Tavern on the Green’s outdoor terrace — the place the slogan “I Love New York” was born — fed and entertained 180 individuals. Tables, drinks, waitstaff and meals for $40, $50, $60 and $90 — relying on your pockets.
Deciding Broadway wanted a rebirth, showman Tony Marion first known as Tavern’s Jim Caiola, then did his factor on social media, digital ticketing and sound and lighting designers.
Me: What if it rained?
Tony: “We’d reschedule.”
The evening starred Ariana DeBose who was Donna Summer on Broadway and will probably be Anita in Steven Spielberg’s rejuiced “West Side Story.” That play — starring Rita Moreno — received born onstage in ’57, turned a movie in 1961 and now these Sharks and Jets with Ansel Elgort and DeBose reopen in a reopened film home Dec. 10.

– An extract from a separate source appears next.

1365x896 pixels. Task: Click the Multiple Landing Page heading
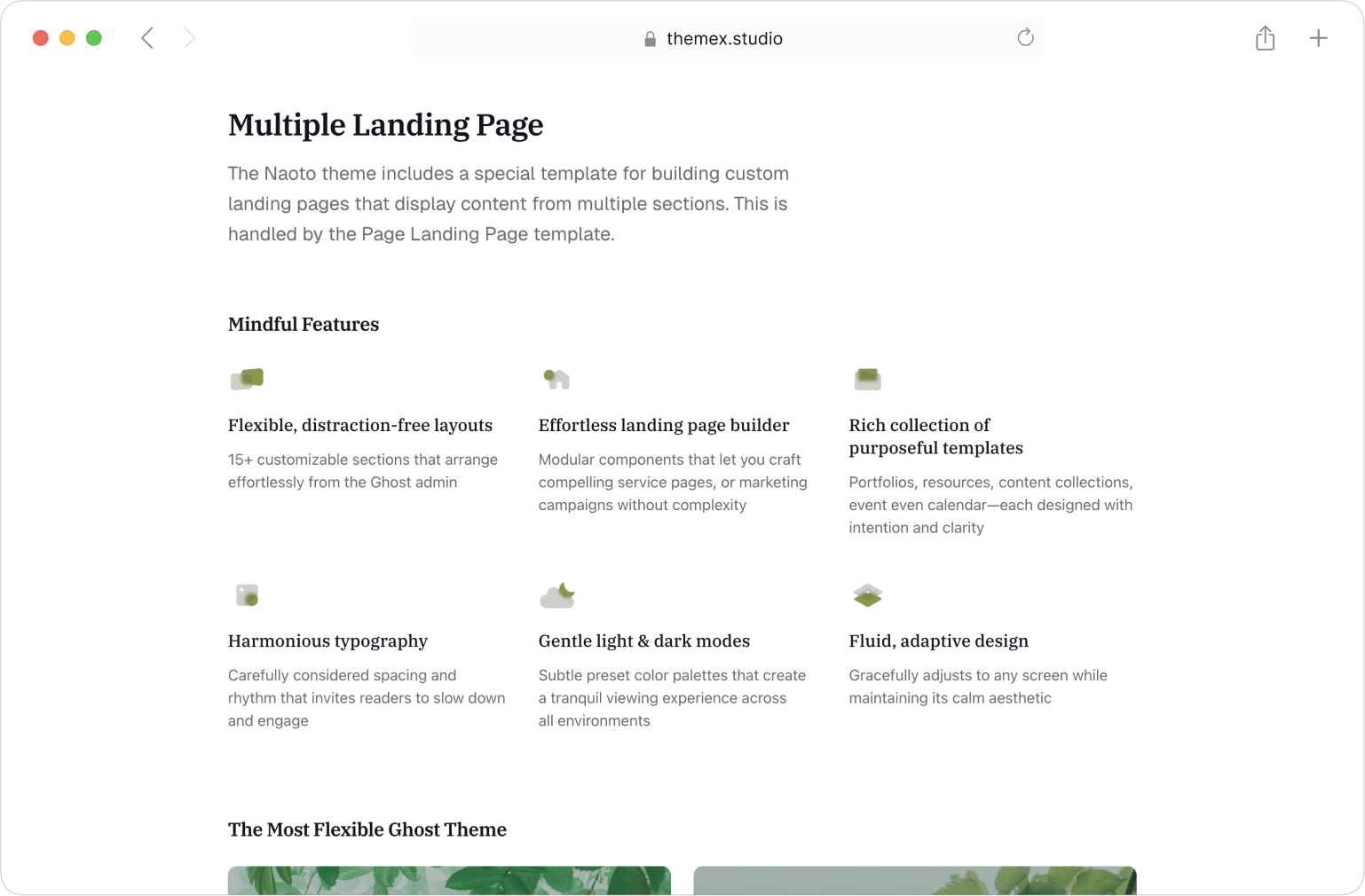[x=385, y=125]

From the e book “Super Pumped: The Battle for Uber,” all about this Uber-ride’s experience, comes the collection, “Super Pumped.” Joseph Gordon-Levitt performs the finally dumped founder … Fifty years after premiering, the Waltons are schlepping again to TV. It’s “The Waltons: Homecoming” with Richard Thomas, who starred as John-Boy, narrating . . . Michael Douglas and Kathleen Turner, of “War of the Roses,” reunited on “The Kominsky Method.” Turner had a cameo in Season 2 and can star in the upcoming Season 3.
He may run our city
“Our Town,” a longtime well-loved Upper East Side weekly, was began by very good smartmouth Ed Kayatt. Lawyer Arlene Kayatt, who was his spouse, nonetheless writes a biweekly column about our city. This is now the paper’s fiftieth anniversary. Among those that started his starting at “Our Town” is one now working to be mayor of our city — Curtis Sliwa.

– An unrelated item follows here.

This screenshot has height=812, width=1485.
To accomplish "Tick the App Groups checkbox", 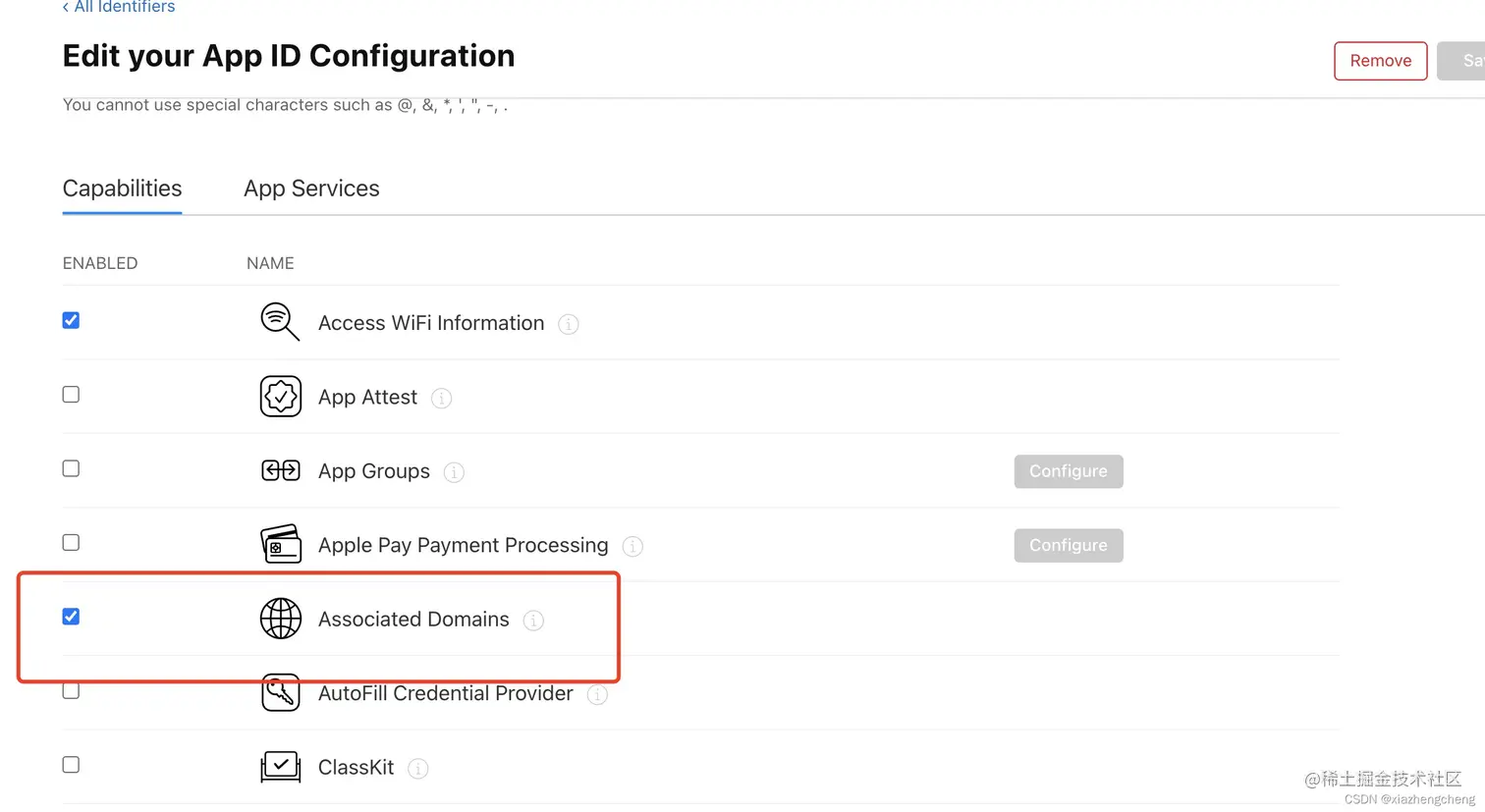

Memorial Day weekend. A lone unhealthy factor is coping with certainly one of the worst phrases in the English language: houseguest. I don’t do the Hamptons. I as soon as had a spot there. Forget it. I made the mistake of inviting a pair who thought weekends meant 12 days.
We had Postum, Ovaltine, tea, buttermilk, chocolate milk, half-and-half, Turkish espresso, Italian demitasse, Chock full o’Nuts, Maxwell House. He needed Sanka.

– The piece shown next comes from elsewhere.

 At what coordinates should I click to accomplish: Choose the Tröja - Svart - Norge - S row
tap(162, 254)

The pillow we gave the husband got here from this “My Pillow” man who’s hustling on each TV station besides a cable outlet in Australia. Like, who cares what a kangaroo sleeps on? But this houseguest needed solely a rubber pillow. Rubber. That’s like laying your head in a potty.
We took him to the ocean, he needed a pool. Put him in a automotive, he needed a motorbike. Sun? He prefers shade. Dinner was steak. He’s vegan. We poured wine. He drinks vermouth.
People who don’t curse ought to by no means even mouth that four-letter phrase “houseguest.”
One Memorial Day out east was so crowded that on its cockamamie one-lane street you can attain Amagansett provided that you have been born there. For a 10-minute breakfast at the Hampton Inn in Hampton Bays, one yenta waited 40 minutes. A waitress lastly led this 35-ish girl to a desk with: “You won’t like it here. This place is for young people.”
I by no means need one other nation home. I don’t do ants, caterpillars or houseguests. But I take part loving the idea of Memorial Day. Patriotic songs corresponding to “God Bless America,” “Grand Old Flag” and “America the Beautiful.” It makes you hark again to the glory days after we all pulled collectively as a substitute of aside. It made you proud to be an American.
Sylvia: “I hear you’re not going to Paris this summer.”
Rhoda: “No. That was last year. This year we’re not going to Rome.”
Sylvia: “Vacationing locally, one thing you’ll learn is that the clean restrooms are always locked.”
Only in New York, youngsters, solely in New York.